The latest vote totals are 48.23 percent in favor of restoring affirmative action, and 51.77 opposed.

A referendum barred the consideration of racial and ethnic preferences in 1998, but the Legislature voted this year to lift the ban. That move prompted a petition drive to put the issue on the ballot.

State election results show the measure passing only in three of the state's counties and losing by wide margins in many of the more rural counties.

In the state, about 4 percent of the population is black, 2 percent Native American, 9 percent Asian American and 13 percent Latinx.

The University of Washington's main campus in Seattle is the most competitive in admissions in the state, and the one where Initiative 200, the ban on consideration of race passed in 1998, has had the greatest impact.

The most recent federal data show the university's student body mix has more Asian Americans (25 percent) than their share of the state population. But the shares of white (42 percent), black (3 percent), Latinx (8 percent) and Native American (less than 1 percent) students lag their share of the state population. (The numbers do not add to 100 because of those who don't identify their background, those who identify in multiple categories and so forth.)

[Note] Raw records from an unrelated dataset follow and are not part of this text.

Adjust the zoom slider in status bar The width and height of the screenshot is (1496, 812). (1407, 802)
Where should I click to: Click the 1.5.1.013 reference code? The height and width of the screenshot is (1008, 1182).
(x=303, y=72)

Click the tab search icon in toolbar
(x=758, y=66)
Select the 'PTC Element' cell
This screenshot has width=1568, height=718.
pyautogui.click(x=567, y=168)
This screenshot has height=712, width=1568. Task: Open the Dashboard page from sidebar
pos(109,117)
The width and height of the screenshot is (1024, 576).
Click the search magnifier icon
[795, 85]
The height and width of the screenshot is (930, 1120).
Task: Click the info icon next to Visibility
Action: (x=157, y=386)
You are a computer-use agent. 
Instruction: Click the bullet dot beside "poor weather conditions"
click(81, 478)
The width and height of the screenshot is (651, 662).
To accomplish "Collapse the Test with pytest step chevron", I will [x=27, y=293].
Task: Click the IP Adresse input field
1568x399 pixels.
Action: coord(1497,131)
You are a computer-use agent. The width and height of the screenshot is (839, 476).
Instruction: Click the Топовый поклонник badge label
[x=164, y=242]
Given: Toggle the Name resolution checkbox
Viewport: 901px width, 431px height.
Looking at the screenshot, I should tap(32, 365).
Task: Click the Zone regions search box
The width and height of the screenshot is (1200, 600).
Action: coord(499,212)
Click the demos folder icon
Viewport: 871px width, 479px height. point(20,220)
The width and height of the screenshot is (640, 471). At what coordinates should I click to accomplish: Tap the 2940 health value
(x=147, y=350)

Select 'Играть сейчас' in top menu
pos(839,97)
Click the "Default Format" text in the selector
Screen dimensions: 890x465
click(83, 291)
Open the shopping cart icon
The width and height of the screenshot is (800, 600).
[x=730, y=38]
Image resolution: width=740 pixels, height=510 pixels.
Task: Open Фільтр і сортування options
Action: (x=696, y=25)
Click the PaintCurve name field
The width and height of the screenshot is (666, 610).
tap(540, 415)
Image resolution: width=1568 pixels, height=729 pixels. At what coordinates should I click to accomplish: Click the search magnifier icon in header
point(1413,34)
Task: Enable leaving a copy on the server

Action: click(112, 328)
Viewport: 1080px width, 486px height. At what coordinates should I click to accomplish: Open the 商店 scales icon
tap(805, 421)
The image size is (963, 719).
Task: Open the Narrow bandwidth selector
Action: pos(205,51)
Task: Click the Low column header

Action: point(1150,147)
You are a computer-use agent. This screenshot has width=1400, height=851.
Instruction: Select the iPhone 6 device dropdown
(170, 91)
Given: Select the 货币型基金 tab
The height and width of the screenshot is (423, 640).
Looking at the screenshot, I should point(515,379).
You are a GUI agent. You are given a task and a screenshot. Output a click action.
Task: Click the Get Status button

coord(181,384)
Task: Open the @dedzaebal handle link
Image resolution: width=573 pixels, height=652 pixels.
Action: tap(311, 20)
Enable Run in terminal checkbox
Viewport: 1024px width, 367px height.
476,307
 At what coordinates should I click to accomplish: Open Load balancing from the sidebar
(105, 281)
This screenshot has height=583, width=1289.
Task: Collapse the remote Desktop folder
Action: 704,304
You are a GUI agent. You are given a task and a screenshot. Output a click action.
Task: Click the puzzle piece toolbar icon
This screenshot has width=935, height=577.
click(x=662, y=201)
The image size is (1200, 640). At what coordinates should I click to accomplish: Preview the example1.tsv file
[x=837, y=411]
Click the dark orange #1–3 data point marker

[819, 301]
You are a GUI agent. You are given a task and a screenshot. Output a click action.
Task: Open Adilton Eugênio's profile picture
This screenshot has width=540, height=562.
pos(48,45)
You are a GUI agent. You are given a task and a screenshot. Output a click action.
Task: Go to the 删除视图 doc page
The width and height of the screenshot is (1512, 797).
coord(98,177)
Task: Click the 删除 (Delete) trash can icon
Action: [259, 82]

A 2006 article in the journal Sociology of Education documented the impact of Initiative 200 on applications to the University of Washington. The article (abstract available here) found that, in the year following passage of the initiative, the percentage of nonwhite new high school graduates who went on to college dropped by two to three percentage points. Statewide, the drop was in part reversed.

The impact was greatest, and was sustained, at the University of Washington, the study found. Black, Latinx and Native American enrollment made up 8.2 percent of freshman enrollment at the University of Washington in the last year before 200 passed. It fell to 5.7 percent in the first class after 200, according to the study, by Susan K. Brown and Charles Hirschman.